Oleh: Agusliadi Massere*
Sebagai manusia, kita sedang melakukan perjalanan panjang. Mulai dari alam arwah, alam rahim, alam dunia, alam kubur, dan terus berlanjut sampai di akhirat. Merenungi kehidupan ini sambil membaca literatur terbaik, yakni Al-Qur’an, kita akan memahami dan menyadari dunia ini—meskipun bukan tujuan paling utama dan hanya sekadar tempat singgah—memiliki posisi penting. Dunia tidak boleh diabaikan.
Terkait sikap dan tindakan terhadap dunia dan akhirat, ada tiga karakter manusia. Ada manusia yang fokus untuk dunia, dan mengabaikan akhirat. Ada pula yang fokus pada kepentingan akhirat dan mengabaikan urusan dunianya. Selain itu, yang terakhir dan bagi saya ini tepat adalah menyeimbangkan dan menempatkan secara proporsional antara urusan dunia dan akhirat.
Sesungguhnya, kita tidak boleh mengabaikan dunia. Sepanjang radius dan kedalaman pemahaman saya tentang dunia, akhirat, kehidupan, dan agama, dunia itu adalah tempat singgah satu-satunya di antara semua alam yang dilewati untuk menyiapkan bekal hidup terbaik di akhirat. Dunia menjadi poros penting yang akan menentukan apakah di akhirat kelak, kita di surga atau neraka. Kesimpulan ini bukan berarti, bahwa saya mengabaikan hak Prerogatif Allah yang salah satunya menegaskan bahwa urusan surga-neraka sangat tergantung atas kehendak dan rida Allah. Namun, proses pengadilan dan keadilan Allah pun algoritmanya terhubung dengan sikap dan tindakan manusia di dunia.

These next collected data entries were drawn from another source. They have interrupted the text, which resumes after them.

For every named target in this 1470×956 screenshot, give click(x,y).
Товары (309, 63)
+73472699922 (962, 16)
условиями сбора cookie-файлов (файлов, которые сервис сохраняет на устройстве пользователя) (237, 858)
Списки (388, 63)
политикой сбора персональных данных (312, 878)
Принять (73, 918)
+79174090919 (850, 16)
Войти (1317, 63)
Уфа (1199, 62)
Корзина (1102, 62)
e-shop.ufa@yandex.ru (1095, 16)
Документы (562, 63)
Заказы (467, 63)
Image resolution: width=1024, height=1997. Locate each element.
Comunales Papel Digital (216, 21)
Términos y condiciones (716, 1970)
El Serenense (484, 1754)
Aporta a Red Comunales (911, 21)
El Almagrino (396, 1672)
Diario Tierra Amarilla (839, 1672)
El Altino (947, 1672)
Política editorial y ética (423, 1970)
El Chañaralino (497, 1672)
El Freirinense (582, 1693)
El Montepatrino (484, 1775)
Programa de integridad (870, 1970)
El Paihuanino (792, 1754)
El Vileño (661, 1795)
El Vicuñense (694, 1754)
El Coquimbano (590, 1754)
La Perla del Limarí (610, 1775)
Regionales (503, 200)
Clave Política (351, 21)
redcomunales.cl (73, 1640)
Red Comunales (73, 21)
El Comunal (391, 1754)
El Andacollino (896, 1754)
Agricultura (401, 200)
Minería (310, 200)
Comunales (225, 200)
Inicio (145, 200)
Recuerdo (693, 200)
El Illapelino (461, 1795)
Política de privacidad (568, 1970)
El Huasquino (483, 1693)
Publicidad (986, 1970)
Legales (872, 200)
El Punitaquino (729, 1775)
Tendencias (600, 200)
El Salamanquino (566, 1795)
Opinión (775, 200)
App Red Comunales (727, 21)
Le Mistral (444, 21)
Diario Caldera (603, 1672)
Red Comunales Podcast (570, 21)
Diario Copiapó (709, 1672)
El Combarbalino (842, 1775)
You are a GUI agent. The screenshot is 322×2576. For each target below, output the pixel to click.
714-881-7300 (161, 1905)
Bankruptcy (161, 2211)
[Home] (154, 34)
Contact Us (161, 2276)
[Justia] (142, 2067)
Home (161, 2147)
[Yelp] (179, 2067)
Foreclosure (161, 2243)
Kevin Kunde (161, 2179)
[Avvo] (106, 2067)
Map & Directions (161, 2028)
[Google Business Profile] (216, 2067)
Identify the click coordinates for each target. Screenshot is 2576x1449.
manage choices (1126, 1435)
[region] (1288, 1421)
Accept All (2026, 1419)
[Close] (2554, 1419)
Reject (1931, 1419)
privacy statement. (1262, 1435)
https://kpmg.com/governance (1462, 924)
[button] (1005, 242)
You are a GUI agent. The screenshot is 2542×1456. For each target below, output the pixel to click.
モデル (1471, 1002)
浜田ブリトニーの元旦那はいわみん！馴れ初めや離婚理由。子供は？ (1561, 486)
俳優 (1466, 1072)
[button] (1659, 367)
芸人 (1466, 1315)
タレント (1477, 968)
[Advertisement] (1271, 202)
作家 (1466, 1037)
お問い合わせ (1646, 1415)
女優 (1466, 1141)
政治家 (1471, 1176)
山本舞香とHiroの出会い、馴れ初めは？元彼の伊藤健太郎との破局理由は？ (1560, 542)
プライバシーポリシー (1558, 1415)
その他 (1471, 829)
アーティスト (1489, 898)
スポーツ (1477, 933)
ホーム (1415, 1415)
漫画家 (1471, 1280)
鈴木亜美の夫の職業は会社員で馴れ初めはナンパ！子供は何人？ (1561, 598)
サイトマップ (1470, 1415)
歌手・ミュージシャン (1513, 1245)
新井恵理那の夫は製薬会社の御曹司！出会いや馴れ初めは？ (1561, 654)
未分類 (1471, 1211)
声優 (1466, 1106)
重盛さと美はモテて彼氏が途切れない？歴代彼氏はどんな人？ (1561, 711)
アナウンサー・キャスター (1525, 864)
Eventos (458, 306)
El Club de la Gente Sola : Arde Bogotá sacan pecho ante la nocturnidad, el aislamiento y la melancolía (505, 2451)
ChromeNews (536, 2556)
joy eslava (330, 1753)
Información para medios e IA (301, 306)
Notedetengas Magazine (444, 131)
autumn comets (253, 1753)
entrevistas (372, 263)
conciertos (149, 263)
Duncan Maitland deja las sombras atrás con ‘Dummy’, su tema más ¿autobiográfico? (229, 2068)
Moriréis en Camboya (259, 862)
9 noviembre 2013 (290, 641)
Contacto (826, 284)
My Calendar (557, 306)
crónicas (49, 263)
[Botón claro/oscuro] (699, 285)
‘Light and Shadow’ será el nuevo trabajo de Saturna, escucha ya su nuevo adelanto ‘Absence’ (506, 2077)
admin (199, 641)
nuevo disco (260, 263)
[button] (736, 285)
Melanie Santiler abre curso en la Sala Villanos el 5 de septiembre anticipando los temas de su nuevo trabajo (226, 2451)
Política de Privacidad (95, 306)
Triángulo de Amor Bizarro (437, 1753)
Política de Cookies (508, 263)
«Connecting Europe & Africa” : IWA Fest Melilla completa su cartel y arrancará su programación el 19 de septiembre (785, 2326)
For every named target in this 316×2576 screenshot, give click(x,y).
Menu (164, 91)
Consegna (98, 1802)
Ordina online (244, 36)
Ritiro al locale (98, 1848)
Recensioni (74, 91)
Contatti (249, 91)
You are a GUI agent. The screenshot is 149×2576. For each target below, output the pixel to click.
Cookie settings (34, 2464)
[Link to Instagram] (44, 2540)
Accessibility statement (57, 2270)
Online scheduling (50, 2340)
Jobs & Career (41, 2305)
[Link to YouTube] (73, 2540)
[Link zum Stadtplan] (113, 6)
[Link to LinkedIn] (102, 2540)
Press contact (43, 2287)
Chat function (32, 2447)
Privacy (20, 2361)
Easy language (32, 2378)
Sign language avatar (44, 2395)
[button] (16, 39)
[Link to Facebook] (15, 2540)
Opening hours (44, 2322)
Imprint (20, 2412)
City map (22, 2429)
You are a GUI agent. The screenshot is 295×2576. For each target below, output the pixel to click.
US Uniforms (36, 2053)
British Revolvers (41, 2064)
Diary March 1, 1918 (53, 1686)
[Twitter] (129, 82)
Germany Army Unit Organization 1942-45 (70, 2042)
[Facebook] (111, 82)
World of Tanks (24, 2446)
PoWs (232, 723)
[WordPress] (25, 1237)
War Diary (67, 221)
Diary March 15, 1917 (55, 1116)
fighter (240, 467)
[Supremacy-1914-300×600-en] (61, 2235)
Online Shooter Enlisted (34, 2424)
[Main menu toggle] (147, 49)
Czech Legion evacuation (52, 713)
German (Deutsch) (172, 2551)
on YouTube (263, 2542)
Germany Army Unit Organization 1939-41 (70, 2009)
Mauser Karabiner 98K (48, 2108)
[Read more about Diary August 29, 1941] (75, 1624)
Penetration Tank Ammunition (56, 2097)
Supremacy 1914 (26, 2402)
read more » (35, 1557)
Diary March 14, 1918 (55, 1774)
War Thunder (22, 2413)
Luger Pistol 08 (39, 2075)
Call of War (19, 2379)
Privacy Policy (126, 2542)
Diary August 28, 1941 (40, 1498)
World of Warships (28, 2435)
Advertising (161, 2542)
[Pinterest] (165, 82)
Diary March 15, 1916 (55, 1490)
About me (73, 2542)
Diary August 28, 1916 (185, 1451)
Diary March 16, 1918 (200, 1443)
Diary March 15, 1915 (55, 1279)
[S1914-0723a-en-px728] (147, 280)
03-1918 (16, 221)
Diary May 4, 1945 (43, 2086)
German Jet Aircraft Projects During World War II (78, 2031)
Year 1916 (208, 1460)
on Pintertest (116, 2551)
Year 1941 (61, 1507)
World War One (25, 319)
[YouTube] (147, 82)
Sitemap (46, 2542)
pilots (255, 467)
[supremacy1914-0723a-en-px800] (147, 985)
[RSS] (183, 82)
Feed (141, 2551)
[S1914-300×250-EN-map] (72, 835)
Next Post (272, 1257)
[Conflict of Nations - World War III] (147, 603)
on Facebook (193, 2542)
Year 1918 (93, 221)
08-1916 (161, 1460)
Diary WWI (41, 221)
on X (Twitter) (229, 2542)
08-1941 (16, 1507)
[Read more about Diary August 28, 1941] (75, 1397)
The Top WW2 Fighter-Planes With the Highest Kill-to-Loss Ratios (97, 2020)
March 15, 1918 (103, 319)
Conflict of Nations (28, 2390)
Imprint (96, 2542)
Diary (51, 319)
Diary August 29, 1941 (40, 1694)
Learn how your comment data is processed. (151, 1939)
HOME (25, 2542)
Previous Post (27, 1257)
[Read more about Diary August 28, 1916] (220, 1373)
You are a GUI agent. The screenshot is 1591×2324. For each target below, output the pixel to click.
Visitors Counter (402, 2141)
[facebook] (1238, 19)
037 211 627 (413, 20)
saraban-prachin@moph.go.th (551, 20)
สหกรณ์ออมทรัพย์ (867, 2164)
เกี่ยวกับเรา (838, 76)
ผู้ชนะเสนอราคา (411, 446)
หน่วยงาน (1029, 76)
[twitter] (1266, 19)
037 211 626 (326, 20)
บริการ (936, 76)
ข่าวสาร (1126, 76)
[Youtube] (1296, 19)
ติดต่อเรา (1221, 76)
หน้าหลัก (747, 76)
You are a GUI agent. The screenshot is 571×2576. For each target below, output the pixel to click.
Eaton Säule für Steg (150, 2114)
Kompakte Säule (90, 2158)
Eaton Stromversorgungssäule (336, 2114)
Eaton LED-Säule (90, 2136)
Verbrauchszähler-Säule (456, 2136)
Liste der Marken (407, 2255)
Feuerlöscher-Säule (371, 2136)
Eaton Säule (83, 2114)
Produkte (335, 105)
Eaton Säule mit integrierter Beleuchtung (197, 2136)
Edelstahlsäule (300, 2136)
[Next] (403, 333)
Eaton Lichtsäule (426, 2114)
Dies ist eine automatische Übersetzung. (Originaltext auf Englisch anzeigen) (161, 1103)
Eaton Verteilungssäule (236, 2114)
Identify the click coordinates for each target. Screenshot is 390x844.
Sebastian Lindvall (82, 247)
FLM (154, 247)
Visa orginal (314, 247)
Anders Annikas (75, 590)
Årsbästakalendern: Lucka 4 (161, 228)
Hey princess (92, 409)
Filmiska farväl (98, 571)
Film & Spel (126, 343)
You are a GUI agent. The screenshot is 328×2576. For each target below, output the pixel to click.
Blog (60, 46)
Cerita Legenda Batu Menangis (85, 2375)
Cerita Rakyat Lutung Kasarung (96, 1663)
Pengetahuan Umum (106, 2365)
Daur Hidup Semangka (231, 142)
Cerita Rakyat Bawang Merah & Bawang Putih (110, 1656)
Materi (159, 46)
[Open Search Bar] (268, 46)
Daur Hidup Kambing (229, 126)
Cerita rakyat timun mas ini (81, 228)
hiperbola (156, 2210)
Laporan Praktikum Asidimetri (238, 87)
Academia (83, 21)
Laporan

Akhirat adalah tempat dan tujuan mudik utama bagi manusia. Sebagaimana kebiasaan di muka bumi ini, terutama menjelang hari raya Idul Fitri, ketika akan mudik maka segala bekal terbaik akan disiapkan, bahkan jauh hari sebelumnya. Harapannya, ketika kita tiba di kampung halaman, maka kita bisa bahagia disambut dengan tempat dan suasana terbaik.
Mudik ke kampung halaman saja di dunia ini, kita senantiasa berupaya keras menyiapkan bekal terbaik—ini adalah dorongan manusiawi. Apatah lagi, kita akan mudik ke akhirat berharap bertemu Allah dan diridai memasuki dan menempati tempat terbaikNya yaitu surga.
Bisakah kita menjadikan bumi ini sebagai tempat menyiapkan bekal terbaik untuk mudik ke akhirat? Idealitas dan fitrahnya seperti itu, kita harus menyiapkan bekal terbaik. Meskipun, bumi ini bukan hanya tempat menyiapkan bekal semata, tetapi juga menjalankan mandat kosmik mulia dari Allah. Dalam menjalankan mandat kosmik dari Allah ini, buah, hasil, prestasi dan/atau reward-Nya, itu satu paket dalam algoritma penyiapan bekal terbaik itu sebagai jalan mendapat rida Allah dan memasuki surga-Nya.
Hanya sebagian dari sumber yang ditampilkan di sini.